■ **WHAT IS EXPECTED**:
Please repeat each entry. Match every word exactly.

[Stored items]

────

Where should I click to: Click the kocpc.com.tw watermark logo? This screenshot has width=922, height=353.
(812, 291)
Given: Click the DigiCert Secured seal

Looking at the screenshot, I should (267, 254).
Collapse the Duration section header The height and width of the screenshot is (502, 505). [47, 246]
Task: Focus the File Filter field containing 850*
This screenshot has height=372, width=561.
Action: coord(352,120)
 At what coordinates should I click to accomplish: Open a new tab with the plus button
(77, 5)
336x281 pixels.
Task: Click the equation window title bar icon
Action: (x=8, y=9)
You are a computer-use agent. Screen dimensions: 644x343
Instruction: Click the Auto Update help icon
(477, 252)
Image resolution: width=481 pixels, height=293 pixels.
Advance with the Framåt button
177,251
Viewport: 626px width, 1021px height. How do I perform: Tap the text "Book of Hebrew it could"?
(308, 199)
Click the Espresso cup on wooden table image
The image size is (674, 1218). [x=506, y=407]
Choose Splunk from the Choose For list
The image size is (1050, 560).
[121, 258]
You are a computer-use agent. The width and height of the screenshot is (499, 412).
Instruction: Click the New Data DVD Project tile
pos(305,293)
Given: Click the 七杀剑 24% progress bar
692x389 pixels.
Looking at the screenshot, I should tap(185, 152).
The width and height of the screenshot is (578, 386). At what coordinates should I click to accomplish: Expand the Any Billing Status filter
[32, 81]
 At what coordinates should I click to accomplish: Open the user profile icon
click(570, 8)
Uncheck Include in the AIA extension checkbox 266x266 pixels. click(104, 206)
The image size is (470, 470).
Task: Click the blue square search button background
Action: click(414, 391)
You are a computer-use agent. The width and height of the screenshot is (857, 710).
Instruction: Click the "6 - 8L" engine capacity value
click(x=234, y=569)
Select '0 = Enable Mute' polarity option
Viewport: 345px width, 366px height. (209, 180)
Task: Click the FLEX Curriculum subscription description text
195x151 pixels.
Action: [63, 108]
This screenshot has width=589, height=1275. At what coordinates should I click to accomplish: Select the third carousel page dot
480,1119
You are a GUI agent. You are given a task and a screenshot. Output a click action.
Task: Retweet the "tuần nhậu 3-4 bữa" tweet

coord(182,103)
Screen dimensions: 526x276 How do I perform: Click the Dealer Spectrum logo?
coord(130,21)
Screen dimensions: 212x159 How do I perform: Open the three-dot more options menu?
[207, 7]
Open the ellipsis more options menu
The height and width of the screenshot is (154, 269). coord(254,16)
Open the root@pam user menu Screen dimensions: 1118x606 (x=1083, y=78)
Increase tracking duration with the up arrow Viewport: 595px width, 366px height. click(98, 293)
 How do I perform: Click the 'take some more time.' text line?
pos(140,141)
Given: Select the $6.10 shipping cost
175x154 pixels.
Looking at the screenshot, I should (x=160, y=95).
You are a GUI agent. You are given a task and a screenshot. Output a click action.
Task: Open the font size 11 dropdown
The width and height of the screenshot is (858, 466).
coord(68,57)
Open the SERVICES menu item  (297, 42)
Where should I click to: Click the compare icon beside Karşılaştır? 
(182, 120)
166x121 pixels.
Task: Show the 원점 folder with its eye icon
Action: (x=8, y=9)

────

■ **ANSWER TO THE PROBLEM**:
Where should I click to: Click the kocpc.com.tw watermark logo? This screenshot has width=922, height=353.
(812, 291)
Given: Click the DigiCert Secured seal

Looking at the screenshot, I should (267, 254).
Collapse the Duration section header The height and width of the screenshot is (502, 505). [47, 246]
Task: Focus the File Filter field containing 850*
This screenshot has height=372, width=561.
Action: coord(352,120)
 At what coordinates should I click to accomplish: Open a new tab with the plus button
(77, 5)
336x281 pixels.
Task: Click the equation window title bar icon
Action: (x=8, y=9)
You are a computer-use agent. Screen dimensions: 644x343
Instruction: Click the Auto Update help icon
(477, 252)
Image resolution: width=481 pixels, height=293 pixels.
Advance with the Framåt button
177,251
Viewport: 626px width, 1021px height. How do I perform: Tap the text "Book of Hebrew it could"?
(308, 199)
Click the Espresso cup on wooden table image
The image size is (674, 1218). [x=506, y=407]
Choose Splunk from the Choose For list
The image size is (1050, 560).
[121, 258]
You are a computer-use agent. The width and height of the screenshot is (499, 412).
Instruction: Click the New Data DVD Project tile
pos(305,293)
Given: Click the 七杀剑 24% progress bar
692x389 pixels.
Looking at the screenshot, I should tap(185, 152).
The width and height of the screenshot is (578, 386). At what coordinates should I click to accomplish: Expand the Any Billing Status filter
[32, 81]
 At what coordinates should I click to accomplish: Open the user profile icon
click(570, 8)
Uncheck Include in the AIA extension checkbox 266x266 pixels. click(104, 206)
The image size is (470, 470).
Task: Click the blue square search button background
Action: click(414, 391)
You are a computer-use agent. The width and height of the screenshot is (857, 710).
Instruction: Click the "6 - 8L" engine capacity value
click(x=234, y=569)
Select '0 = Enable Mute' polarity option
Viewport: 345px width, 366px height. (209, 180)
Task: Click the FLEX Curriculum subscription description text
195x151 pixels.
Action: [63, 108]
This screenshot has width=589, height=1275. At what coordinates should I click to accomplish: Select the third carousel page dot
480,1119
You are a GUI agent. You are given a task and a screenshot. Output a click action.
Task: Retweet the "tuần nhậu 3-4 bữa" tweet

coord(182,103)
Screen dimensions: 526x276 How do I perform: Click the Dealer Spectrum logo?
coord(130,21)
Screen dimensions: 212x159 How do I perform: Open the three-dot more options menu?
[207, 7]
Open the ellipsis more options menu
The height and width of the screenshot is (154, 269). coord(254,16)
Open the root@pam user menu Screen dimensions: 1118x606 (x=1083, y=78)
Increase tracking duration with the up arrow Viewport: 595px width, 366px height. click(98, 293)
 How do I perform: Click the 'take some more time.' text line?
pos(140,141)
Given: Select the $6.10 shipping cost
175x154 pixels.
Looking at the screenshot, I should (x=160, y=95).
You are a GUI agent. You are given a task and a screenshot. Output a click action.
Task: Open the font size 11 dropdown
The width and height of the screenshot is (858, 466).
coord(68,57)
Open the SERVICES menu item  (297, 42)
Where should I click to: Click the compare icon beside Karşılaştır? 
(182, 120)
166x121 pixels.
Task: Show the 원점 folder with its eye icon
Action: (x=8, y=9)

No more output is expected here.